Find match in different server

razaf · June 26, 2023, 2:10am

Have records to match in 2 different sql servers.
Large number of records around 80,000 is there to
compare.

Took batch wise match and compared with in
clause .it gave parameter limit of in around 2000.

What is the ideal way to compare huge records in different server?

robert_volk · June 26, 2023, 4:28am

If this is a follow up to this topic:

It would help to know what column(s) are you JOINing or comparing between the local SQL instance and the remote/linked server.

If you only have 80 thousand rows on the linked server, and you're only comparing 1 column, or even up to 4 or 5 columns, it would be most efficient to simply insert that data from the linked server into a temp table on the local server. Index the column(s) in the temp table that you're going to JOIN to data in the local server.

CREATE TABLE #LinkedData(column1 int not null, column 2 int not null
--, PRIMARY KEY(column1, column2) WITH (IGNORE_DUP_KEY=ON) -- this is optional
)
INSERT INTO #LinkedData(column1,column2)
SELECT * FROM OPENQUERY([linkedServer], 'SELECT col1, col2 FROM myDatabase.mySchema.myTable')  -- OPENQUERY will generally perform better than 4-part references

SELECT *
FROM myLocalTable A
INNER JOIN #LinkedData Z ON A.col1=Z.column1  -- or however you'd join the local table to the temp table data

If you can provide the exact table schema DDL for both local and linked server tables, with some example data, and the expected results, it will make it easier to help you.

The PRIMARY KEY definition I commented out in the example would be useful to prevent duplicate rows from the linked server being populated in the temp table.

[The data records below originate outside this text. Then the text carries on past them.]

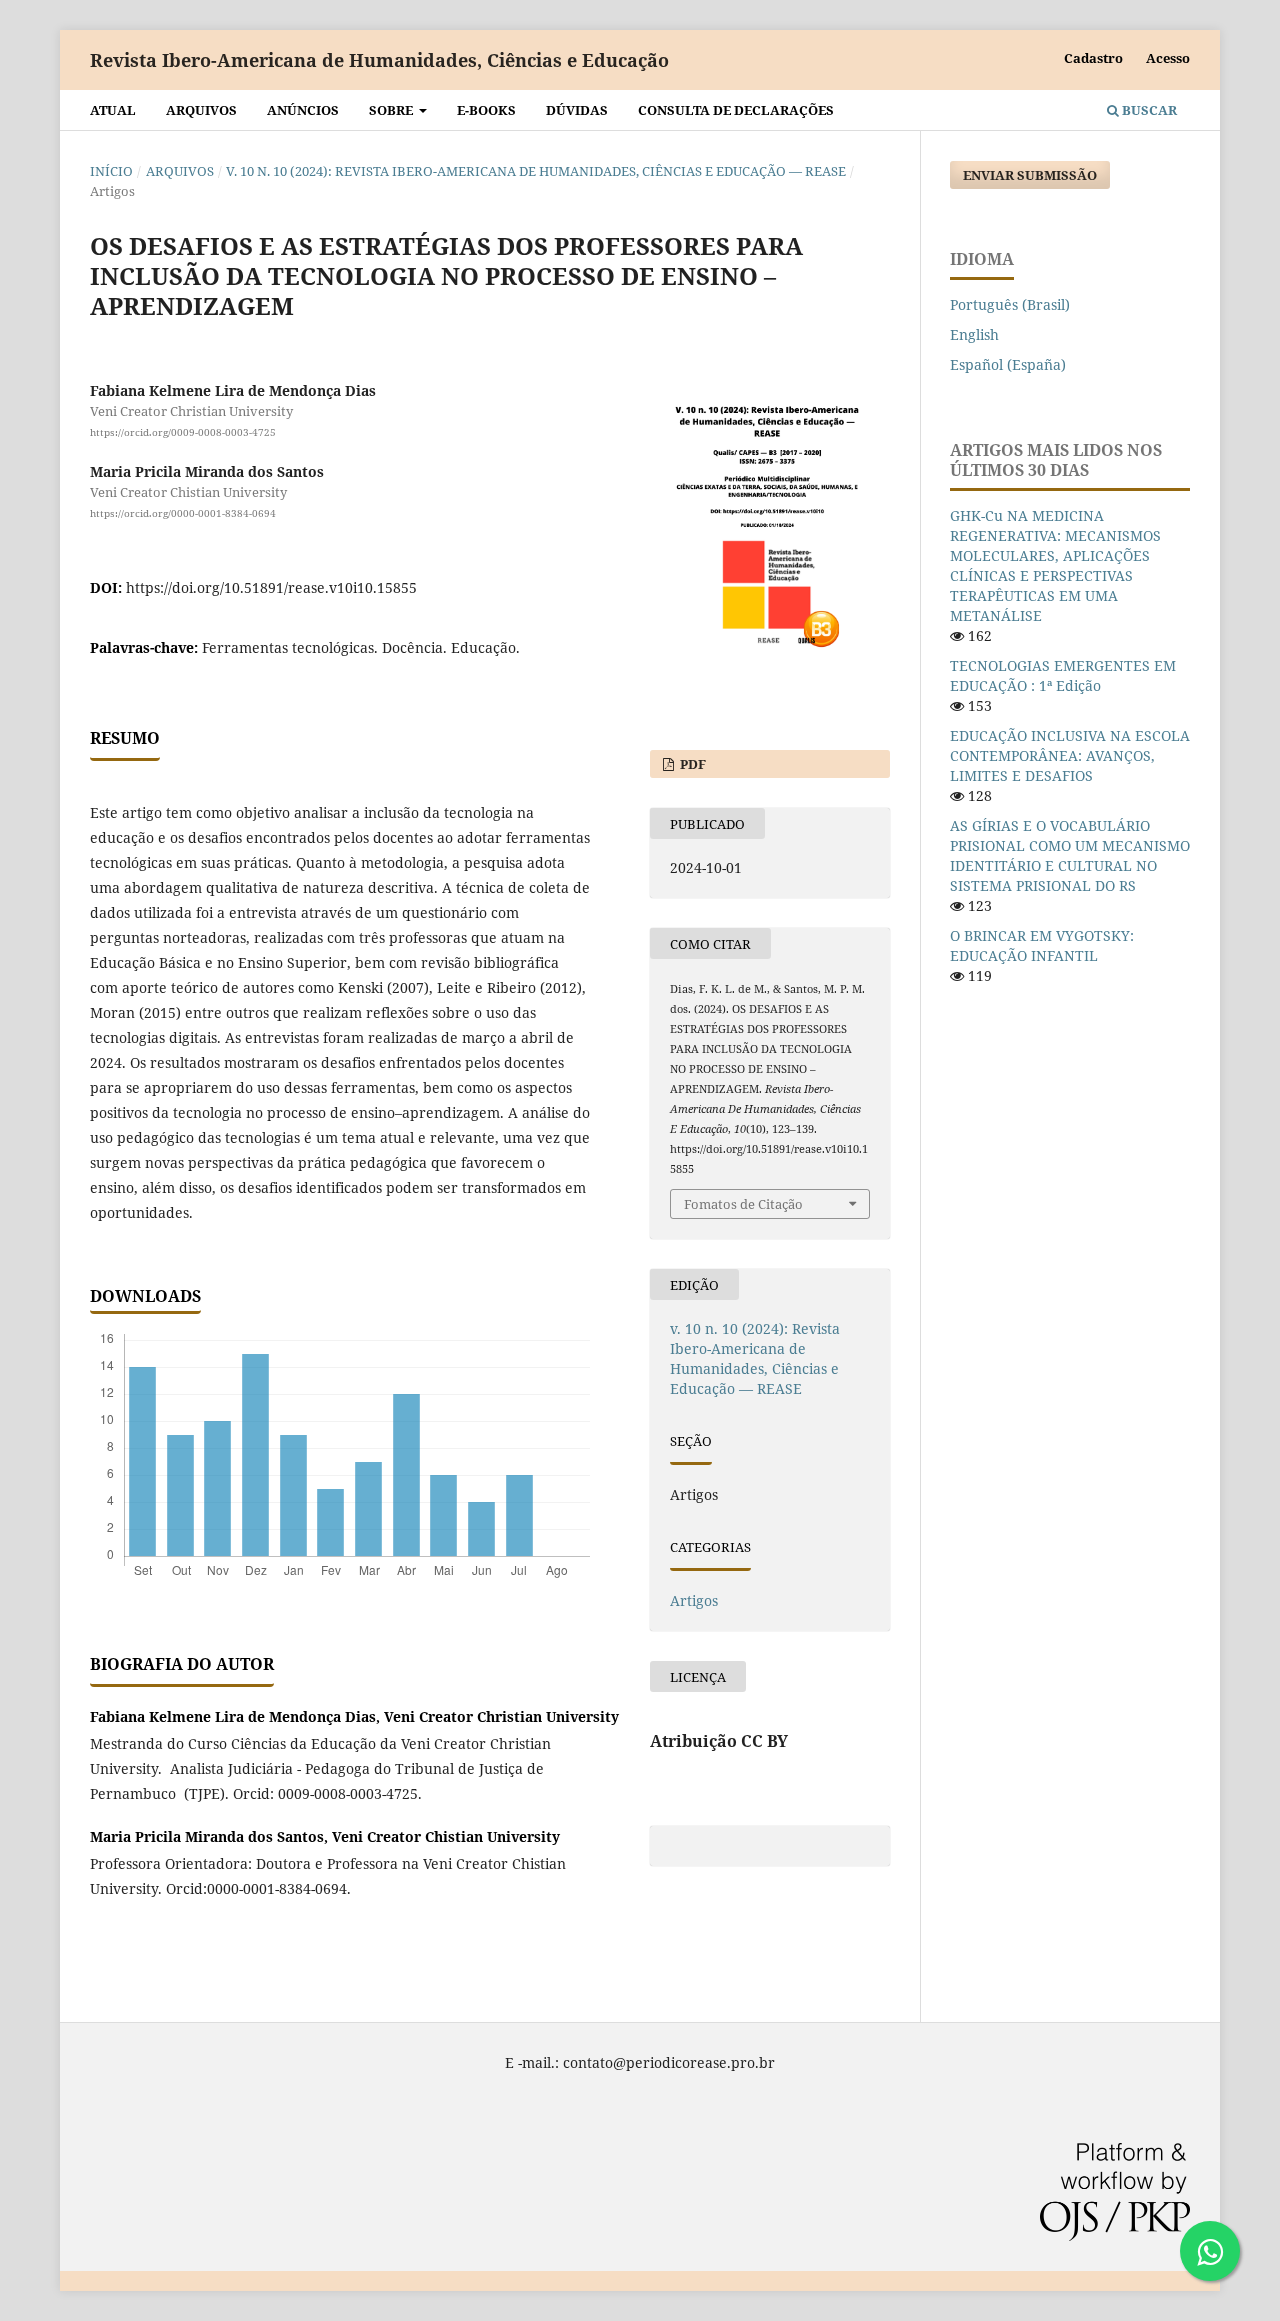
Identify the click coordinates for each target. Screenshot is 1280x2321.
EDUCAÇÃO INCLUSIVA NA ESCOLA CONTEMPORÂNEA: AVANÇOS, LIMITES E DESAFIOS (1070, 755)
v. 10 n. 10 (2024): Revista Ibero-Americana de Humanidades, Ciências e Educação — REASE (536, 171)
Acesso (1168, 58)
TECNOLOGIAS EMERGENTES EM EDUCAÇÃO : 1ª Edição (1063, 675)
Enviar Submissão (1030, 175)
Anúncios (303, 110)
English (974, 334)
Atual (113, 110)
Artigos (694, 1600)
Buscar (1148, 110)
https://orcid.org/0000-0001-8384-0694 (183, 513)
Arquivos (201, 110)
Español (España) (1008, 364)
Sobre (392, 110)
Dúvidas (577, 110)
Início (111, 171)
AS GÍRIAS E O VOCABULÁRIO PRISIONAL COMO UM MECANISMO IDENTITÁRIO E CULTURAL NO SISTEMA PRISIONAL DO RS (1070, 855)
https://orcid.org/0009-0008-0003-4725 (183, 432)
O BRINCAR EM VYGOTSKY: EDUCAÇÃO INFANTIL (1042, 945)
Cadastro (1093, 58)
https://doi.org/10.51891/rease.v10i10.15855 (271, 587)
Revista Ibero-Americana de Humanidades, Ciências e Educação (379, 60)
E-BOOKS (486, 110)
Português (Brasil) (1010, 304)
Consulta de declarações (736, 110)
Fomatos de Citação (743, 1204)
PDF (691, 764)
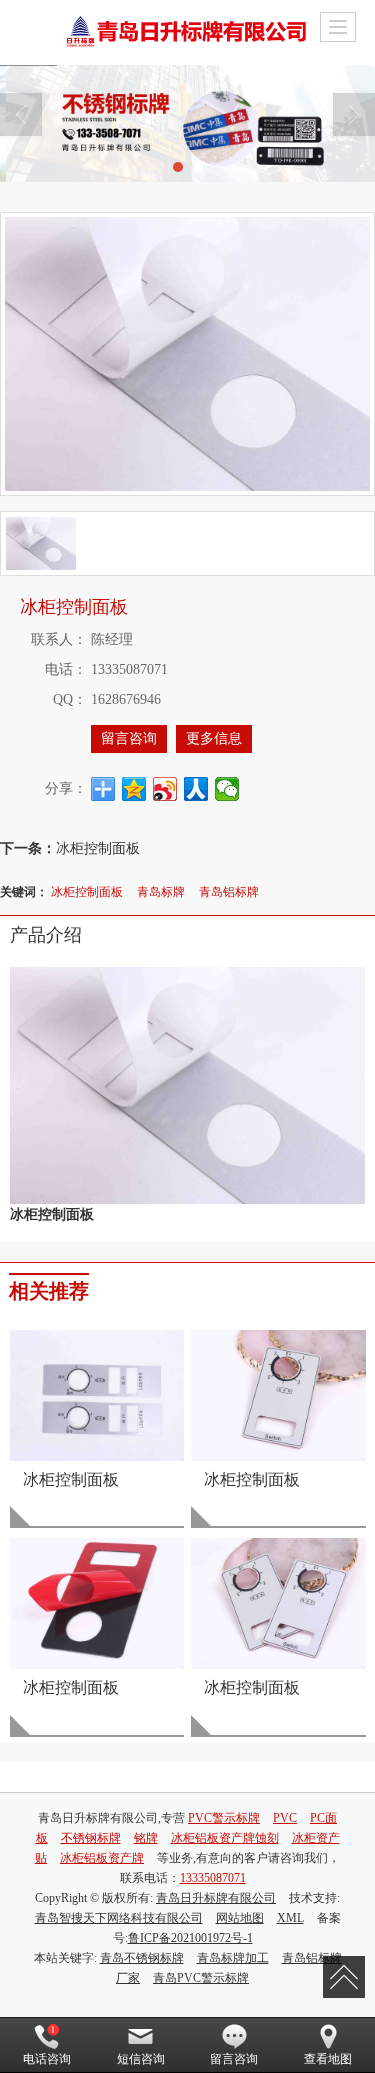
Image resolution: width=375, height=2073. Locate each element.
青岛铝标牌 (229, 890)
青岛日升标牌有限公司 (216, 1898)
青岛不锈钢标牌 (142, 1958)
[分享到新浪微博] (165, 789)
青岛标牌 (161, 890)
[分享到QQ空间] (134, 789)
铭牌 (146, 1838)
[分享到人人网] (196, 789)
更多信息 (214, 738)
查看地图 (328, 2059)
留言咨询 (129, 738)
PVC (285, 1818)
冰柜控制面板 (98, 847)
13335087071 (213, 1878)
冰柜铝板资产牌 (102, 1858)
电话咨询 (47, 2059)
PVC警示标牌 (224, 1818)
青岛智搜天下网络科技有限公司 (119, 1918)
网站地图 (240, 1918)
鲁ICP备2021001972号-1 (190, 1938)
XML (290, 1918)
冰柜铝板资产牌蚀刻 (225, 1838)
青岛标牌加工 (233, 1958)
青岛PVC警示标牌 (201, 1978)
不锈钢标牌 (91, 1838)
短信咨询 (141, 2059)
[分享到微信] (227, 789)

If all you're trying to accomplish is "find me data on the local server that matches in the linked server", then that would be a useful optimization. Again, we'd need more specific details and examples to know for certain.

Ifor · June 26, 2023, 8:41am

It depends!

For an application another approach to consider, especially if a lot of the data is already cached, is joining the tables in memory on an application server. Two advantages for this are:

It keeps the load off the database servers. ie It is easier and cheaper to scale out application servers rather than scale up database servers.
It is more flexible if you think you will ever need to use something like Azure SQL Dababase.

eg With Entity Framework:

How to Join Two Tables From Different Databases Using Entity Framework (c-sharpcorner.com)

razaf · June 27, 2023, 1:09am

Thanks, can we use table variables instead of temp tables?
What is the capacity of temp variable yo hold records

robert_volk · June 27, 2023, 2:14pm

For 50K or more rows, that you're going to JOIN to another table, use temp tables instead, and index the JOINed columns.

Table variables do not generate statistics on columns, so the query optimizer will use a fixed row count/cardinality that will be incorrect. Temp tables will have statistics like any other table would.

Indexing will allow the optimizer to consider different JOIN types that would not be viable with an unindexed column.